Analyzing the overall MSE, we obtain a 3.4. This value is very satisfactory considering the average count of distinct responses identified by the annotators in relation to the model’s predicted average count of distinct responses. The Inter-Annotator Agreement (IAA), measured by Krippendorff’s alpha, yielded a score of 0.74.

The analysis performed on these results showed that high deviations were due to the generation of bland responses. In this case, despite exhibiting semantic nuances, the projections of their vector embeddings were visually located close to each other, therefore producing poorer prediction when estimating the number of clusters to the generated responses. The original study also highlights how some variations among the responses were reduced to differences in the names of the entities used within the sentence, while the remaining content of the sentence remained unchanged. For example, instances SUCH AS “I like to listen to the band The Killers.” and “I like the one from the band The Who.” were observed.

Many of the conclusions drawn in the original study were found to be true when looking at the results obtained with the new conversational agents.

Taking into account the reduced number of samples and aiming to increase the accuracy in the prediction values, the values shown in Table 10 and Table 11 are the average values of predicting, up to 100 iterations, the number of clusters with the proposed algorithm. Table 10 shows the prediction results on the new chatbots using the same vector embedding model used in [29]. Specifically, we used the all-mpnet-base-v2 (https://huggingface.co/sentence-transformers/all-mpnet-base-v2 (accessed on 14 July 2023)) vector embedding model.
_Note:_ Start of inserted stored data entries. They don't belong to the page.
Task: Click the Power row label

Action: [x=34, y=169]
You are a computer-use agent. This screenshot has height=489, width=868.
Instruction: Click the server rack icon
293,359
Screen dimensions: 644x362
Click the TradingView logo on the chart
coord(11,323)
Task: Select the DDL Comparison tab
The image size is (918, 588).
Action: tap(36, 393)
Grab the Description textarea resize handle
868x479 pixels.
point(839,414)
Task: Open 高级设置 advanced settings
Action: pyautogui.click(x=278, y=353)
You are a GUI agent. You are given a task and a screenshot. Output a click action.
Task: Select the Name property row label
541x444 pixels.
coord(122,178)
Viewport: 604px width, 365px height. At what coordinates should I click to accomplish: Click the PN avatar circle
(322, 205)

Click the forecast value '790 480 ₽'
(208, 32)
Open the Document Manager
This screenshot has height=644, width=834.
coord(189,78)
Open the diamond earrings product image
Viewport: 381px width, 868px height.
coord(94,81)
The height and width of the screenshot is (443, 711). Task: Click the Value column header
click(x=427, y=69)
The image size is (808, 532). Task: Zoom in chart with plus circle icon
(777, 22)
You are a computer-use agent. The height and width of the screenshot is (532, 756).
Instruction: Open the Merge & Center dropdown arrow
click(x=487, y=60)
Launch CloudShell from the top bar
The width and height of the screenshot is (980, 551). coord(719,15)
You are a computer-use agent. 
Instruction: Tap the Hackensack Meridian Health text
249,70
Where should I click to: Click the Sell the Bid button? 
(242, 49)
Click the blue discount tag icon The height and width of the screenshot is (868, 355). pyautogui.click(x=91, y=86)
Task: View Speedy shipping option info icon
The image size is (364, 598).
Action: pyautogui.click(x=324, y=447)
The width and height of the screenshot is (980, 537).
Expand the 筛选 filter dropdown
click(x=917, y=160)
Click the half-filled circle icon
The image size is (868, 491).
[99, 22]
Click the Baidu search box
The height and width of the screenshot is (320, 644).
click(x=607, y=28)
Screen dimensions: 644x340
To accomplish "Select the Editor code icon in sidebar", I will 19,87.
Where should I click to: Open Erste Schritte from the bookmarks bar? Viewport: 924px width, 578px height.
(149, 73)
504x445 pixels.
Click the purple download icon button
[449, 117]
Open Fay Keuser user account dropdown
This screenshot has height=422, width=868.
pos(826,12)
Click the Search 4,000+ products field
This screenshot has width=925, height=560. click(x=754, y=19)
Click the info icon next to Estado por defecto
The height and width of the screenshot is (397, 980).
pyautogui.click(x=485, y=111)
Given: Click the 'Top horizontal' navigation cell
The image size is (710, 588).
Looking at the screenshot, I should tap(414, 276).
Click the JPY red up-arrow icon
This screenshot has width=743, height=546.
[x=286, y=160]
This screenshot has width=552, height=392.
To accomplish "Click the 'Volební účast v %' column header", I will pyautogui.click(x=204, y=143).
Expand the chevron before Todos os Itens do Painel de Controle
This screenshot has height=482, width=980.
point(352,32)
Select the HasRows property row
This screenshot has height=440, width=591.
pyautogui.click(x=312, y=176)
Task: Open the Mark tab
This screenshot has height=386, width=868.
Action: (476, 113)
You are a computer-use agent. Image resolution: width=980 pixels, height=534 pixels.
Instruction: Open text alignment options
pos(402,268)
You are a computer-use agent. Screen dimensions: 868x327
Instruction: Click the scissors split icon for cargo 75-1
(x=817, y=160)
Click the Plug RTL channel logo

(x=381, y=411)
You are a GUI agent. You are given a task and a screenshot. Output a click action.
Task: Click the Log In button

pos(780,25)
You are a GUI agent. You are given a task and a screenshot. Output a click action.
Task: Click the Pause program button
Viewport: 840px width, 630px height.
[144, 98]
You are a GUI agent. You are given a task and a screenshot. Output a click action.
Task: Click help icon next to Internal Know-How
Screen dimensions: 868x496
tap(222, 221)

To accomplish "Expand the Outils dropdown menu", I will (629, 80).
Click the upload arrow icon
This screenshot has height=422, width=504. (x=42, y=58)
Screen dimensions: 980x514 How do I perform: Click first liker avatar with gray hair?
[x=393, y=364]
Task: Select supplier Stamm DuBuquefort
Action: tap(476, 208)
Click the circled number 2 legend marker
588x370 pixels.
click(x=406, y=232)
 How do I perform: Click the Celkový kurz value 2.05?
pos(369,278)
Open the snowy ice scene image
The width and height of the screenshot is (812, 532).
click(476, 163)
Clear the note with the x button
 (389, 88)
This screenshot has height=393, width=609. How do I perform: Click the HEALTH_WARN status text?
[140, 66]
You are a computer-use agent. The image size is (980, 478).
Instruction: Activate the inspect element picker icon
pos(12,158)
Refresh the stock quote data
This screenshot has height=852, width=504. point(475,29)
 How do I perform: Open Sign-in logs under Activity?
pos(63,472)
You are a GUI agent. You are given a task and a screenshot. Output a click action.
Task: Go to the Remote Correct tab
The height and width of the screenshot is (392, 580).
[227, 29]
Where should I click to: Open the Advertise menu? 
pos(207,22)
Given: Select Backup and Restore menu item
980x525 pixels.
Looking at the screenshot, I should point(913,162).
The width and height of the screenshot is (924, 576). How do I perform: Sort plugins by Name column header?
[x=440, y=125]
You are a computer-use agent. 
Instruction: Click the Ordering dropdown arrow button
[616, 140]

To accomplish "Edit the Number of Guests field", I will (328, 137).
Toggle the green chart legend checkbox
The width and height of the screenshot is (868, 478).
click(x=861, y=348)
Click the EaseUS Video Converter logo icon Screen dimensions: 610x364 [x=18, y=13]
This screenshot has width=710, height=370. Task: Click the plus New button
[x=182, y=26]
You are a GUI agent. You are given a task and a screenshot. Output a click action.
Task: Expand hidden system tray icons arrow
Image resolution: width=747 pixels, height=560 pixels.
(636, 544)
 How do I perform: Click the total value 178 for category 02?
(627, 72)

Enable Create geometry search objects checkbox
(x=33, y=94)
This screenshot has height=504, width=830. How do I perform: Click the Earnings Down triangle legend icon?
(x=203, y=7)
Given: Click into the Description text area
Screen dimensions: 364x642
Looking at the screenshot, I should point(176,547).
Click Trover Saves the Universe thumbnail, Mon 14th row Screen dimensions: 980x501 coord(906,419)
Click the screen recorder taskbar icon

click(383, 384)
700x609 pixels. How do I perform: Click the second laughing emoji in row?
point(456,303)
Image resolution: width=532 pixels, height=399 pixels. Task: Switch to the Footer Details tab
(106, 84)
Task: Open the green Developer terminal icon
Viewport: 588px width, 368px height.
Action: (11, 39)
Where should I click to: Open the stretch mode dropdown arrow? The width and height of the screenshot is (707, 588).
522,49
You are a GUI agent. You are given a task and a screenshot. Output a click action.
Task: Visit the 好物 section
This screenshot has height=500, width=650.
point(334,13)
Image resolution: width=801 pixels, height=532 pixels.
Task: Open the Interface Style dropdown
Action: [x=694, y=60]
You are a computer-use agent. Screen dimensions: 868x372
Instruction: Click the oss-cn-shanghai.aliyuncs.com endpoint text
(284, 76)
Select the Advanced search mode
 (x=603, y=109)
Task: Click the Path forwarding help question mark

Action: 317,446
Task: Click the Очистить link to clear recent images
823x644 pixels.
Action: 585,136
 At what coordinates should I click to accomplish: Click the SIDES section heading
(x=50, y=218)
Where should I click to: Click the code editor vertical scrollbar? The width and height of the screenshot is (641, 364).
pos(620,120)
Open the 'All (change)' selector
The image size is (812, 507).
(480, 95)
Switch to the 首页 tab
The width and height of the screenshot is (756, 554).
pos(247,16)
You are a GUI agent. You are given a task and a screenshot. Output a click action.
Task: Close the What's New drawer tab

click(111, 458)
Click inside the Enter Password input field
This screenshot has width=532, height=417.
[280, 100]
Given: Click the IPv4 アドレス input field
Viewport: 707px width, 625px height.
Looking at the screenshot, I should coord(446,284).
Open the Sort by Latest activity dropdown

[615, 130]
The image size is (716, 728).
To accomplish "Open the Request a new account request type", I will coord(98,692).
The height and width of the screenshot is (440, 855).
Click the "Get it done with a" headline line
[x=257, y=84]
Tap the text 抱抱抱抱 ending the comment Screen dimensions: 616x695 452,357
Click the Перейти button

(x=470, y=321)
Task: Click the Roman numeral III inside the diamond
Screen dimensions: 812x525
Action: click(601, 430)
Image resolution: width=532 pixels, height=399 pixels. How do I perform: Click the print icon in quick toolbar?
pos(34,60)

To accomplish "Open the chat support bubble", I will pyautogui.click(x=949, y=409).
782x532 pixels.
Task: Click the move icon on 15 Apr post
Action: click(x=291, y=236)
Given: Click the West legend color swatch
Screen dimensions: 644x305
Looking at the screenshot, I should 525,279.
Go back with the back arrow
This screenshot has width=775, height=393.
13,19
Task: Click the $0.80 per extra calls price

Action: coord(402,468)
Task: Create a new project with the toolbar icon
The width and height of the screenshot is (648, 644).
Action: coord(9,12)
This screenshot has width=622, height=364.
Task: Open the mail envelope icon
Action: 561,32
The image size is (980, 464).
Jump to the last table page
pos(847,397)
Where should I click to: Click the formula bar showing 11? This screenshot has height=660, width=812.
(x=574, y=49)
The results show that for the new models, the average number of distinctive answers given by the human annotations reduced (i.e., models are more coherent). This result is consistent with the size and quality of the new models. In our experiments, the 762M-parameter DialoGPT-large (https://github.com/microsoft/DialoGPT (accessed on 14 July 2023)) model and the 6.2B-parameter ChatGLM (https://chatglm.cn/blog (accessed on 14 July 2023)) conversational model received the highest number of variations according to the annotators. The result of ChatGLM is particularly relevant since it was originally conceived as a bilingual Chinese–English dialogue model. Many of the responses obtained with this model had to be post-processed so that they did not contain Chinese or other special characters. While maintaining lexical-semantic coherence, these particularities could be the reason for the detriment in its consistency.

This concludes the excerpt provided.